All of this is — to put it mildly —  false. SB 1047 will be enforced by the state Attorney General, not the FMD. The FMD has no power to enforce regulations, order arrests, or block the release of new models. And neither the Attorney General nor anyone else can throw people in jail for violating the bill (unless they intentionally lie to the government in writing), let alone wield military power. 


Are the burdens here overly onerous to small developers, researchers, or academics? 

Right now rather obviously not, since the burdens do not apply to them. The substantial burdens only apply if you train a covered model, from scratch, that can’t get a limited duty exemption. A derivative model never counts. A ChatGPT wrapper definitely does not count. Research on any existing models does not count. 

This will not apply to a small developer for years.
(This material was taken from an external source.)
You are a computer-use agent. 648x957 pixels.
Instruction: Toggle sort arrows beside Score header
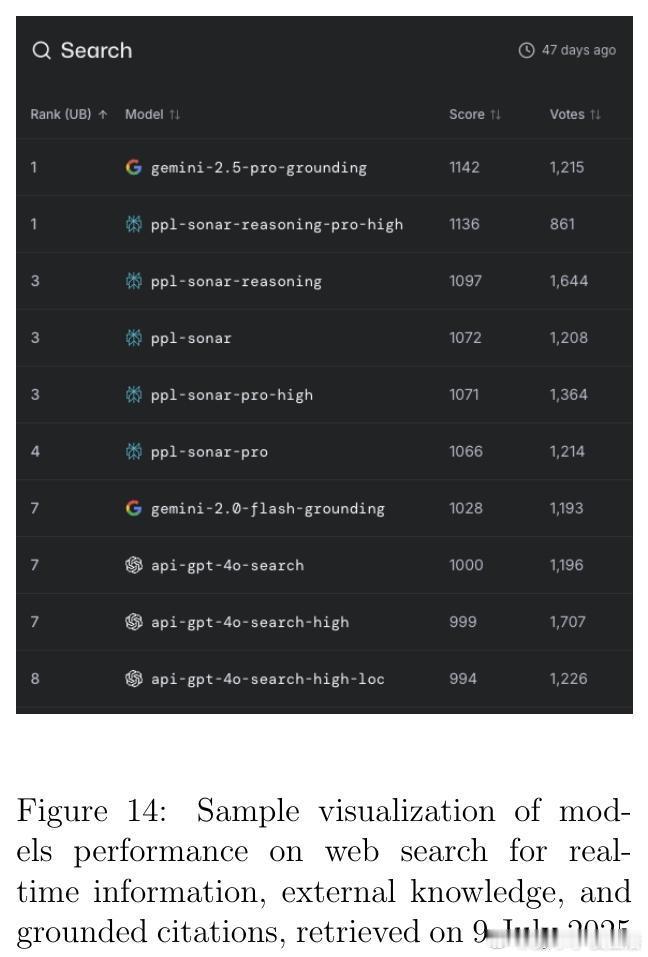[x=495, y=114]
At the point that it does, yes, if you make a GPT-5-level model from scratch, I think you can owe us some reports.

Which models are covered depends not just on size but on performance — models with similar capabilities to what one could have trained with 10²⁶ flops in 2024 would also need to comply with safety regulations. Neil Chilson, Head of AI Policy at the newly formed Abundance Institute, argues that this clause is anti-competitive, with its purpose being to ensure that if someone creates a smaller model that has similar performance to the big boys, it would not have cheaper compliance costs.

No. The point is to ensure the safety of models with advanced capabilities. The reason to use a 10²⁶ flops threshold is that this is the best approximation we have for “likely to have sufficiently advanced capabilities.”
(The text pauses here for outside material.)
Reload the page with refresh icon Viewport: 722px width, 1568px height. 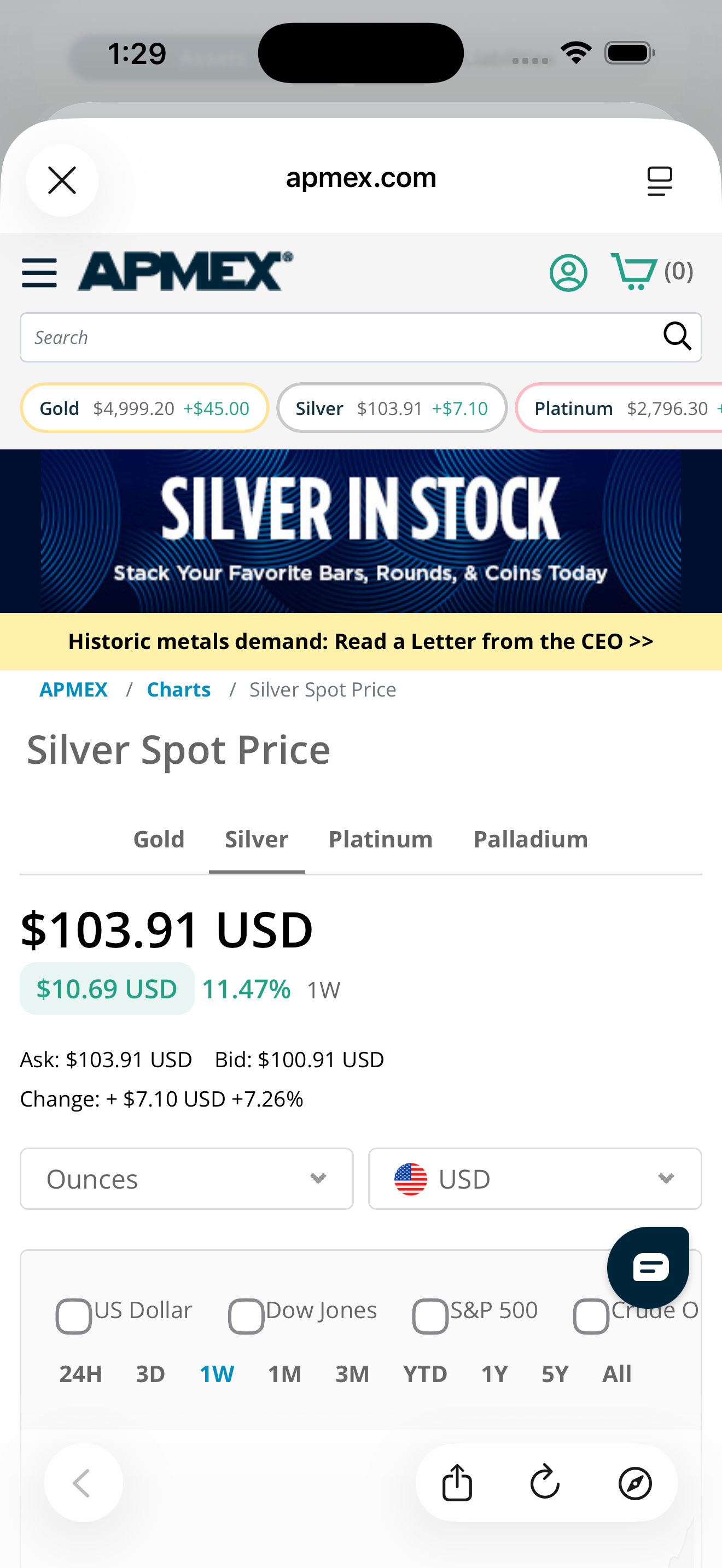tap(545, 1483)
Are regulatory requirements capable of contributing to moats? Yes, of course. And it is possible this will happen here to a non-trivial degree, among those training frontier foundation models in particular. But — as I say above —  I expect the costs involved to be a small fraction of the compute costs of training such models, or the cost of actual necessary safety checks. 

Finally, does the bill, as claimed by (again) Brian Chau “‘literally specify that they want to regulate models capable of competing with OpenAI?”

No, of course not. To the people spreading this claim: You can do better. You need to do better.

There are legitimate reasons one could think this bill would be a net negative even if its particular implementation issues are fixed. There are also particular details that need (or at least would benefit from) fixing. Healthy debate is good.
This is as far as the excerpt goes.